ひろ

海街diaryのひろのレビュー・感想・評価

海街diary(2015年製作の映画)
4.2
綾瀬はるかが、広瀬すずと一緒に暮らす事を決めた理由が無い。さらに、同居を提案された広瀬すずが賛同する理由が無い。
描かれているのは見事に行動のみで、行動を起こす理由が無い。本作で要となる「同居」を、説明せずに描ける強さこそ映画だ。

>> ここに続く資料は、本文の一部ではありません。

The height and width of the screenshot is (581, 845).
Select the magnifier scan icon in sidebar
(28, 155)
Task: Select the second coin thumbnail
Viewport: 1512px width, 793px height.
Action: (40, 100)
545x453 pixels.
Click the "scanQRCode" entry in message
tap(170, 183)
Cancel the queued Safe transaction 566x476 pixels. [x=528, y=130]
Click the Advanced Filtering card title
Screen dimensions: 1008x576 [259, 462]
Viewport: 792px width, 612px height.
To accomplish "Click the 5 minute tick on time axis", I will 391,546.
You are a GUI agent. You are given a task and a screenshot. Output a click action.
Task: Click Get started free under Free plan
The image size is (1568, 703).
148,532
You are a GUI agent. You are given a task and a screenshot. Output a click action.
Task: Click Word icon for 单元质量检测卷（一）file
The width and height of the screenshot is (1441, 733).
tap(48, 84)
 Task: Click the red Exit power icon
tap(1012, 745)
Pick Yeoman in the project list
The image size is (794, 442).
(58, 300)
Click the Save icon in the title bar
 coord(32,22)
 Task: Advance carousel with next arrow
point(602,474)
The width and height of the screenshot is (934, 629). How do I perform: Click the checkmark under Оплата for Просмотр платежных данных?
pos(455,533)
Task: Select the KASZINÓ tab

長澤まさみの艶かしい足から始まる本作は、とにかく足を意識させてくる。サッカーボールの足さばき、山道を懸命に歩く足、食事シーンでの立て膝、海辺での足のサイズ。そして、ラストで画面奥へと歩む4人の足跡は、過去を消し去るように消えて行く。美しい…。

本作で気になる箇所が2つある。
是枝裕和の作品は『歩いても 歩いても』から顕著になった気もするが、俳優の芝居が"自然風"になっている。ウェス・アンダーソンの作品で俳優が皆、あえて不自然であるのと同様に。ただ、本作では風吹ジュンだけが何故か"自然風"に見えない。これは何なんだろうか。
カメラがやや動く。フィックスかと思えば、わずかに動くカメラに違和感を覚える。小津と比べられないようになのか何なのか分からない。

四季を大事にした作品であるのは観れば一目瞭然だが、本作は北野武『HANA-BI』と同様、日本らしさを画面に映し出し過ぎており、海外受けを狙ってるように見えてしまい、少し気持ち悪い。

長澤まさみが樹木希林のモノマネをするのが観られる貴重な映画なので、あまり悪く言う気にはなれない。